My interview with Allan yesterday about whether students should get docked marks for turning in assignments late -- and related issues of tardiness and attitude that won’t be tolerated post-graduation -- led to our flare story on A3 and became considerable subsequent fodder for at least two radio stations this morning.
It’s not the first time I’ve had an interview with Allan that led to pretty good stories.
While Allan uses that awful word ‘stakeholders’ far too often, she still talks like a real person, so far not assimilated by the pod people into jargon-and-acronym-crammed eduspeak.
Of course, she followed NDP strategy and blamed the Tories back in 1997 for the guidelines that have led to many classes in which kids don’t get docked marks for missing deadlines, or getting all kinds of second and third chances without consequence. But what was also amazing was what happened when I reminded Allan that her NDP predecessor, Peter Bjornson, had sent out a letter last June which reinforced those guidelines.
"You’re absolutely right," Allan told me — something I don’t hear very often. "That’s correct, Peter did, minister Bjornson did."

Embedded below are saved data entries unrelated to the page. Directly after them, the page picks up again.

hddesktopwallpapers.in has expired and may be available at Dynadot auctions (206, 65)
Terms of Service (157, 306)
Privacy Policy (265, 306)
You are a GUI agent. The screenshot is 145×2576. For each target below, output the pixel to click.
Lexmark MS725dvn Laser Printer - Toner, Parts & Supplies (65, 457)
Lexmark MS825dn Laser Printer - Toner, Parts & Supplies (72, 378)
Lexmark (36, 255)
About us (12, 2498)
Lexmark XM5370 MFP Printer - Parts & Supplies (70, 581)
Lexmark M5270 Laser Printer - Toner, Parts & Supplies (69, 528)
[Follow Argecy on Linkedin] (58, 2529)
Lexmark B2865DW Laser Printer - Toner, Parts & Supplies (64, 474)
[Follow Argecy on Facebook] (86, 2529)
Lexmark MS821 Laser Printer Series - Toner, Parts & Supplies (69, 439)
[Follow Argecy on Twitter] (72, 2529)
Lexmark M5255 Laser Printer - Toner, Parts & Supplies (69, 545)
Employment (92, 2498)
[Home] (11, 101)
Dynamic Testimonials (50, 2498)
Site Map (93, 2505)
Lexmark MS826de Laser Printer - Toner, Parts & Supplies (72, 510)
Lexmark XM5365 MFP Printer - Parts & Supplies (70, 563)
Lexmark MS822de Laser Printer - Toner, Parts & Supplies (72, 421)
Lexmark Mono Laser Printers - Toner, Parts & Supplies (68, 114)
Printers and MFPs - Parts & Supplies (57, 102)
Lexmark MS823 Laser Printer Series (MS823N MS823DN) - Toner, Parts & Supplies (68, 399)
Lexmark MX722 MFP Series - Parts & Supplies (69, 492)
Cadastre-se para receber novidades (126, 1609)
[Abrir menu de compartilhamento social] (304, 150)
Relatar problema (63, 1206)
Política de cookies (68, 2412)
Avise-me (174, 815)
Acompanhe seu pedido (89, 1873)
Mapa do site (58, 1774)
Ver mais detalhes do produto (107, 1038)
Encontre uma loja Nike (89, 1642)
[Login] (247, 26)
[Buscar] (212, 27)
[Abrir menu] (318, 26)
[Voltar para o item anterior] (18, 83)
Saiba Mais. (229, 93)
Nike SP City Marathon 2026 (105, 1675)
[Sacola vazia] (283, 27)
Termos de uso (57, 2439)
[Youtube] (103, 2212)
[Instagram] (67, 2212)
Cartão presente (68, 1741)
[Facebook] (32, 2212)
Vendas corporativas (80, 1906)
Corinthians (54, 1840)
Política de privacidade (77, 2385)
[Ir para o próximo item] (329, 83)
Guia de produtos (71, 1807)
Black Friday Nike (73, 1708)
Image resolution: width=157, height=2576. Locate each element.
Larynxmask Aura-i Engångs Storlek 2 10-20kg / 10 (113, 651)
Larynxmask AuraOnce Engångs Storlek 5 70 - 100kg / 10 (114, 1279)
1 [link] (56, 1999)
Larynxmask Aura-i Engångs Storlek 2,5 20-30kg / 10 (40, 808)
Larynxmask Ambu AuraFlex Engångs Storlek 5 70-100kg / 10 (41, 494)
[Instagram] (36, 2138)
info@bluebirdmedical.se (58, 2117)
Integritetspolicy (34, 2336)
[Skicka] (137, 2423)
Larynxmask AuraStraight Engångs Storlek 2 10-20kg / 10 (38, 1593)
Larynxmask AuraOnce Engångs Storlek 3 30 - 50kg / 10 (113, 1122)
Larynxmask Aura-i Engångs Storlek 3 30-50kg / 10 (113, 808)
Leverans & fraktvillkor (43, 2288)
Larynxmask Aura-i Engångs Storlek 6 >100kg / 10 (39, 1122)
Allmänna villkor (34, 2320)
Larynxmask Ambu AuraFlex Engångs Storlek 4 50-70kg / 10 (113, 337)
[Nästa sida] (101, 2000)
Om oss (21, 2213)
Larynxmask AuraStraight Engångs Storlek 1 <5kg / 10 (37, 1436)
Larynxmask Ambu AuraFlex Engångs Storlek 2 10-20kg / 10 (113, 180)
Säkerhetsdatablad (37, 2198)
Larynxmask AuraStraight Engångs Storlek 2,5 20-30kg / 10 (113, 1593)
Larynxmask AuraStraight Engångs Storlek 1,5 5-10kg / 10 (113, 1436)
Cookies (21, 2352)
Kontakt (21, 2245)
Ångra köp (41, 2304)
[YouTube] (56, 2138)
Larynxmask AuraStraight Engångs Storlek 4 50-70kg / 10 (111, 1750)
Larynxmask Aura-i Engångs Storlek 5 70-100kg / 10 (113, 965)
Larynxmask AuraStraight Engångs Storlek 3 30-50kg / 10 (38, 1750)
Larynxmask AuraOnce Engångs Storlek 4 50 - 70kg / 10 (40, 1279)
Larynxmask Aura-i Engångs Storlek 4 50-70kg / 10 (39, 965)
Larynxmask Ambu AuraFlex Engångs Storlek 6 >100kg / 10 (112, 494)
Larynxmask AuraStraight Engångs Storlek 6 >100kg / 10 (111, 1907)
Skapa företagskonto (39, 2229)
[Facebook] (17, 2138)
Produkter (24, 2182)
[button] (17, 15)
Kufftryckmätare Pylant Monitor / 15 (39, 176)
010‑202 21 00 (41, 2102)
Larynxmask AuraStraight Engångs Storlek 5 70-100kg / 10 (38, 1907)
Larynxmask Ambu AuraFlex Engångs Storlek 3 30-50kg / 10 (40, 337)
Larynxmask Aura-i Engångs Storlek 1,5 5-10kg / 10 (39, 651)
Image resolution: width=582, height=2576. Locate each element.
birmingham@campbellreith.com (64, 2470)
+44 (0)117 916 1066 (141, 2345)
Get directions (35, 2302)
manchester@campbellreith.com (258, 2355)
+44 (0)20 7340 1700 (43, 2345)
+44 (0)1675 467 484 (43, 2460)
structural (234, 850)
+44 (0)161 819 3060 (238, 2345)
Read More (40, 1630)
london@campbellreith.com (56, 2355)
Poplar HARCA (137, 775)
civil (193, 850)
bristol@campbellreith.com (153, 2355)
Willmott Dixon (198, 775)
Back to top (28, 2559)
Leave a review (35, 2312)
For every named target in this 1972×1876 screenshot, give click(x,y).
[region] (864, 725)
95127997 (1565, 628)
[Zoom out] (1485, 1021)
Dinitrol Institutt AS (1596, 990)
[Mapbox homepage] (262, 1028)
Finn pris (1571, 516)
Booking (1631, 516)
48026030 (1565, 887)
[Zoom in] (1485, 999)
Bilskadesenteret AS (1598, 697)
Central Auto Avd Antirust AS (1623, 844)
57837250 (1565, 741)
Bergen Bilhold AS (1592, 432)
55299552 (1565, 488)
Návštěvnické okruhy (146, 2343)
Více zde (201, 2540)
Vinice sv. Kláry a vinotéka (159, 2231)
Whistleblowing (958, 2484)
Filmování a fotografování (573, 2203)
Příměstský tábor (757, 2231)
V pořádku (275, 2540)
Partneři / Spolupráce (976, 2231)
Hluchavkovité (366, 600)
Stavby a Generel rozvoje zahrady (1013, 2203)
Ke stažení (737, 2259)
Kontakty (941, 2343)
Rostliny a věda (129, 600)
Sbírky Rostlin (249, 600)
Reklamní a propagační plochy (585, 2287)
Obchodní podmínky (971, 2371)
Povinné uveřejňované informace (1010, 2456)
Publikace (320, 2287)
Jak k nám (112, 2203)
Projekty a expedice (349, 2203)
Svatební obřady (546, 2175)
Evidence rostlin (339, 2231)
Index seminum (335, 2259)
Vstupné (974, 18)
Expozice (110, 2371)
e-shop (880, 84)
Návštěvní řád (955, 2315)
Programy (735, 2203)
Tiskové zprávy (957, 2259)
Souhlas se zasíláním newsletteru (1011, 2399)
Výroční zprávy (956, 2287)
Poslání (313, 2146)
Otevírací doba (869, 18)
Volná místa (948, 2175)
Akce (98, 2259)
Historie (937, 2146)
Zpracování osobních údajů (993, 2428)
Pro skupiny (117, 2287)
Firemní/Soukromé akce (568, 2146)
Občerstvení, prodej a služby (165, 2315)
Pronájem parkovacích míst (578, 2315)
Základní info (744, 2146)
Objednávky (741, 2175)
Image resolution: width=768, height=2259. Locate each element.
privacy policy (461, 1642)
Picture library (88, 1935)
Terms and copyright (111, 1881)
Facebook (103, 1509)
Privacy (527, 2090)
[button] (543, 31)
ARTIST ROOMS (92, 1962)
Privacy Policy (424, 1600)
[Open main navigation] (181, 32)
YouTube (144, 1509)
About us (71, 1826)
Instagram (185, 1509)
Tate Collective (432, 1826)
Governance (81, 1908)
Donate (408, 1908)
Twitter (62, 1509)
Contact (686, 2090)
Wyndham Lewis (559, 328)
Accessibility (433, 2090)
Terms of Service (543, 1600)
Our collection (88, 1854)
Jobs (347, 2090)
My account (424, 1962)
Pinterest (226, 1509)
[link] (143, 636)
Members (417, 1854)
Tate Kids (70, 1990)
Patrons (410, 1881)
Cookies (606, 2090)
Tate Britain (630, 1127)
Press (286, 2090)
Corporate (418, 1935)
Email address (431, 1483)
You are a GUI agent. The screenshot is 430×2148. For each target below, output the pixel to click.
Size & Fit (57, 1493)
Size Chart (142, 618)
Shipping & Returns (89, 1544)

But Allan said she has certainly been hearing about it from — sigh, yuck — stakeholders, and in this particular case, she may actually be amending the approach of the NDP’s going-on-11-years in government, if not reversing that particular stand, on docking marks for late assignments.
We’ll keep calling the minister and working on a clear resolution on umpteen other issues — after all, there’s a strong consensus among the stakeholders for clarity and transparency in the interests of positive learning outcomes for our greatest resource, and for our future, the children of Manitoba.